## What is needed
Rewrite the data below, changing every "Screen dimensions" to "Screen size" and leaving everything else as it is.

## Material for this task
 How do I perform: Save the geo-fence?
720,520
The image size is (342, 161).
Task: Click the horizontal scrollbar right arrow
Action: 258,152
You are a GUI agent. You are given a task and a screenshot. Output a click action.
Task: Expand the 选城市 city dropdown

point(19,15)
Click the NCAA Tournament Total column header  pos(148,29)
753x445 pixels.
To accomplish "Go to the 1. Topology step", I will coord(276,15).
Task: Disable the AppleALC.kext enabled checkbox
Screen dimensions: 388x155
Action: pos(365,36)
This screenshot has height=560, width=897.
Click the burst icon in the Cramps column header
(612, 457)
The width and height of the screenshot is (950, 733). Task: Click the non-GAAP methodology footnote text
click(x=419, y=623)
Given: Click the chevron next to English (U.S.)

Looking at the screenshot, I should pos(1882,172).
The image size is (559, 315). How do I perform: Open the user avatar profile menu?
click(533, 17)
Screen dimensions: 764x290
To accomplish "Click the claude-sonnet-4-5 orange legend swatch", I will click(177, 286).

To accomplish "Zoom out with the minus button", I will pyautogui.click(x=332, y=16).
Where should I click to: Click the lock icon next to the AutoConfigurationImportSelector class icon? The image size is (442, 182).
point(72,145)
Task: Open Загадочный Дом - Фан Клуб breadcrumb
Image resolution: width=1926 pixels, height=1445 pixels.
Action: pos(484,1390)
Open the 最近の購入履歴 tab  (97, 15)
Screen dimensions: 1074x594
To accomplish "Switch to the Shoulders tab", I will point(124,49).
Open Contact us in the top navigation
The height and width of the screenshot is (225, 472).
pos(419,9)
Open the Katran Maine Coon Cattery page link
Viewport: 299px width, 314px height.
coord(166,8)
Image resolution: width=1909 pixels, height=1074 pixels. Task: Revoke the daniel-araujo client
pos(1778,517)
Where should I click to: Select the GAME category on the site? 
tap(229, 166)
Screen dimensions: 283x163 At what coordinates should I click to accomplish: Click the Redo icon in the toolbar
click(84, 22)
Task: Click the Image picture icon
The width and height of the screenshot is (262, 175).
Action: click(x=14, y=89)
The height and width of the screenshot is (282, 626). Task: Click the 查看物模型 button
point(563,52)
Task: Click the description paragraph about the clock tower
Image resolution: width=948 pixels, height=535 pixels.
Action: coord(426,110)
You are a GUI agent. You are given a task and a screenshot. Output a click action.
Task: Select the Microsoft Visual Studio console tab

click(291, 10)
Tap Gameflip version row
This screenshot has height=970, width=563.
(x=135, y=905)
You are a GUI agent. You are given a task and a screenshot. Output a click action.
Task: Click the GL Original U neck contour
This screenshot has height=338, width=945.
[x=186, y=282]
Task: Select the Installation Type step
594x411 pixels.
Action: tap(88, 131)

## Response below
 How do I perform: Save the geo-fence?
720,520
The image size is (342, 161).
Task: Click the horizontal scrollbar right arrow
Action: 258,152
You are a GUI agent. You are given a task and a screenshot. Output a click action.
Task: Expand the 选城市 city dropdown

point(19,15)
Click the NCAA Tournament Total column header  pos(148,29)
753x445 pixels.
To accomplish "Go to the 1. Topology step", I will coord(276,15).
Task: Disable the AppleALC.kext enabled checkbox
Screen size: 388x155
Action: pos(365,36)
This screenshot has height=560, width=897.
Click the burst icon in the Cramps column header
(612, 457)
The width and height of the screenshot is (950, 733). Task: Click the non-GAAP methodology footnote text
click(x=419, y=623)
Given: Click the chevron next to English (U.S.)

Looking at the screenshot, I should pos(1882,172).
The image size is (559, 315). How do I perform: Open the user avatar profile menu?
click(533, 17)
Screen size: 764x290
To accomplish "Click the claude-sonnet-4-5 orange legend swatch", I will click(177, 286).

To accomplish "Zoom out with the minus button", I will pyautogui.click(x=332, y=16).
Where should I click to: Click the lock icon next to the AutoConfigurationImportSelector class icon? The image size is (442, 182).
point(72,145)
Task: Open Загадочный Дом - Фан Клуб breadcrumb
Image resolution: width=1926 pixels, height=1445 pixels.
Action: pos(484,1390)
Open the 最近の購入履歴 tab  (97, 15)
Screen size: 1074x594
To accomplish "Switch to the Shoulders tab", I will point(124,49).
Open Contact us in the top navigation
The height and width of the screenshot is (225, 472).
pos(419,9)
Open the Katran Maine Coon Cattery page link
Viewport: 299px width, 314px height.
coord(166,8)
Image resolution: width=1909 pixels, height=1074 pixels. Task: Revoke the daniel-araujo client
pos(1778,517)
Where should I click to: Select the GAME category on the site? 
tap(229, 166)
Screen size: 283x163 At what coordinates should I click to accomplish: Click the Redo icon in the toolbar
click(84, 22)
Task: Click the Image picture icon
The width and height of the screenshot is (262, 175).
Action: click(x=14, y=89)
The height and width of the screenshot is (282, 626). Task: Click the 查看物模型 button
point(563,52)
Task: Click the description paragraph about the clock tower
Image resolution: width=948 pixels, height=535 pixels.
Action: coord(426,110)
You are a GUI agent. You are given a task and a screenshot. Output a click action.
Task: Select the Microsoft Visual Studio console tab

click(291, 10)
Tap Gameflip version row
This screenshot has height=970, width=563.
(x=135, y=905)
You are a GUI agent. You are given a task and a screenshot. Output a click action.
Task: Click the GL Original U neck contour
This screenshot has height=338, width=945.
[x=186, y=282]
Task: Select the Installation Type step
594x411 pixels.
Action: tap(88, 131)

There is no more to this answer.